*PROBLEM REQUIREMENTS*. In the forum thread about the cat Luke, which device does nerwin say one of the shots was taken with?

*DOCUMENT SEGMENT*.

□ □ □ □ □

# My Cat Luke



## nerwin (Mar 1, 2018)

Everyone says I should create an evergoing thread for my cat.

So here is some  I took today, he was just hanging out by the window. Perfect lighting!




 

He yawned in the middle of taking shots, of course I had to share it!



 

And another yawn.



 

B&W of course.


----------



## jcdeboever (Mar 1, 2018)

Cool Hand Luke! Yeah! Love him!


----------



## limr (Mar 1, 2018)

MOAR!


----------



## nerwin (Mar 5, 2018)

Always stealing my seat.


----------



## Braineack (Mar 5, 2018)

13 out of 10; would snuggle.


----------



## nerwin (Mar 7, 2018)

Not a very good picture, but I liked it. Wished I got the eyes in focus but in my defense, he moves quick.


----------



## Winona (Mar 14, 2018)

OMG! He looks like one of my cats who is a pest. Stars nose has orange on it-makes it look dirty. He is into everything-I saw another photo of your cat lying on the keyboard. They might be brothers.  Lol


----------



## nerwin (Mar 16, 2018)

Taken with my Galaxy S7. 

I love playing with window light and shadows.  This one was hard to get because he just didn't want to cooperate with me haha. But finally was able to get him to walk toward me into the sunlight casting on the floor.


----------



## rosh4u (Mar 16, 2018)

Great shots!
Some of the pictures are captured timely which worked really well.


----------



## nerwin (Mar 29, 2018)

rosh4u said:


> Great shots!
> Some of the pictures are captured timely which worked really well.



Thank you!


----------



## nerwin (Mar 29, 2018)

I can't believe it but I forgot to post some more kitty pictures!


----------



## nerwin (Mar 29, 2018)

Okay, one more.


----------



## nerwin (Apr 17, 2018)

It's a rainy winter day. For those who don't know...Winter last until like June here in Vermont haha. 



 

Cat's Dice


----------



## rosh4u (Apr 18, 2018)

Hahaha.
Nice capture. I liked the caption as well


----------



## nerwin (Apr 22, 2018)

Cat vs Bug or Window Washer?





Mr. Perfect


----------



## Jeff G (May 4, 2018)

Great photos!  There is nothing better than a spoiled cat.  I've been meaning to get some shots of my four but they always con me into playing instead.


----------



## nerwin (May 4, 2018)

Jeff G said:


> Great photos!  There is nothing better than a spoiled cat.  I've been meaning to get some shots of my four but they always con me into playing instead.

□ □ □ □ □

*LISTING*.
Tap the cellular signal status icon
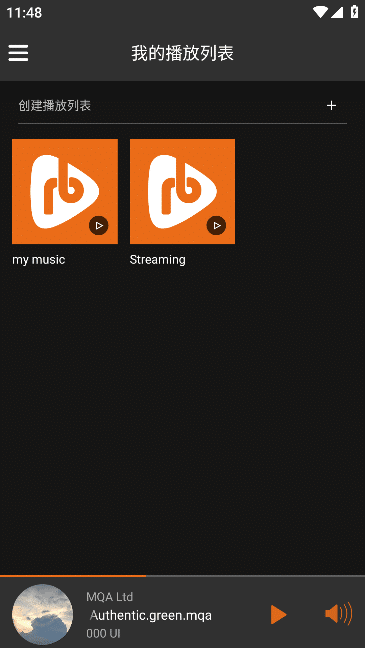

□ □ □ □ □

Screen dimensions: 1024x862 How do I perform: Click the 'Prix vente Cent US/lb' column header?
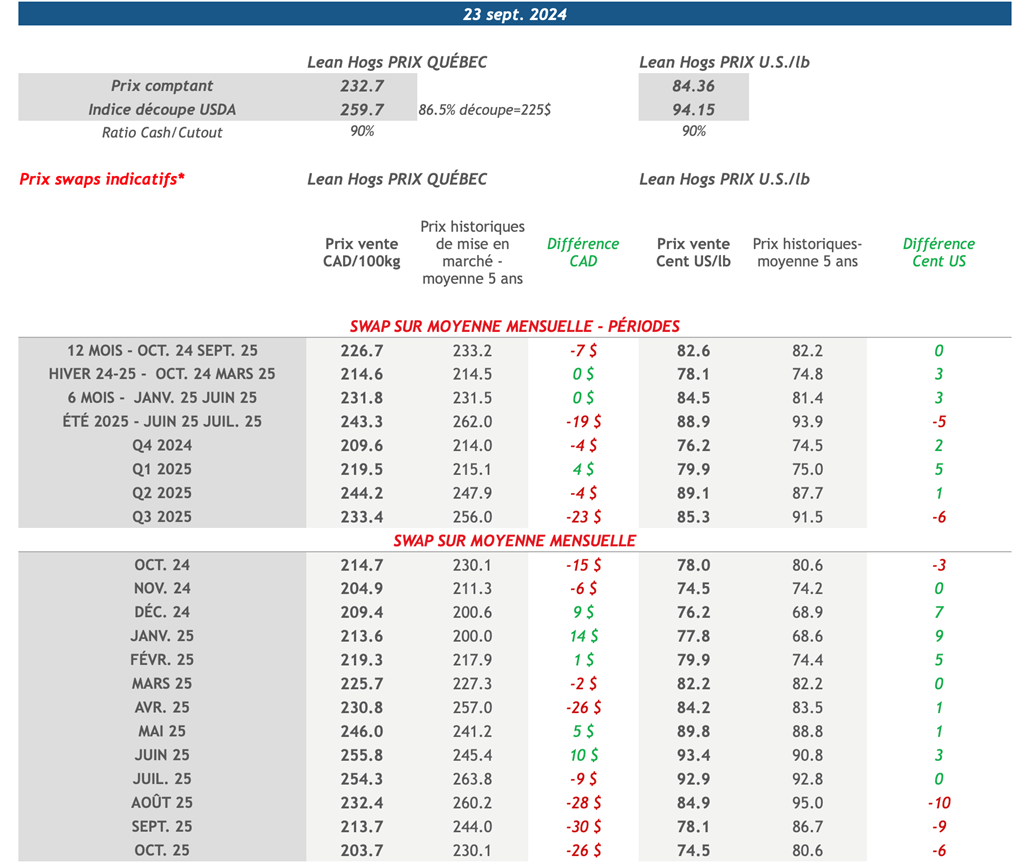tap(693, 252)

□ □ □ □ □

*WORKED ANSWER*. A Galaxy S7.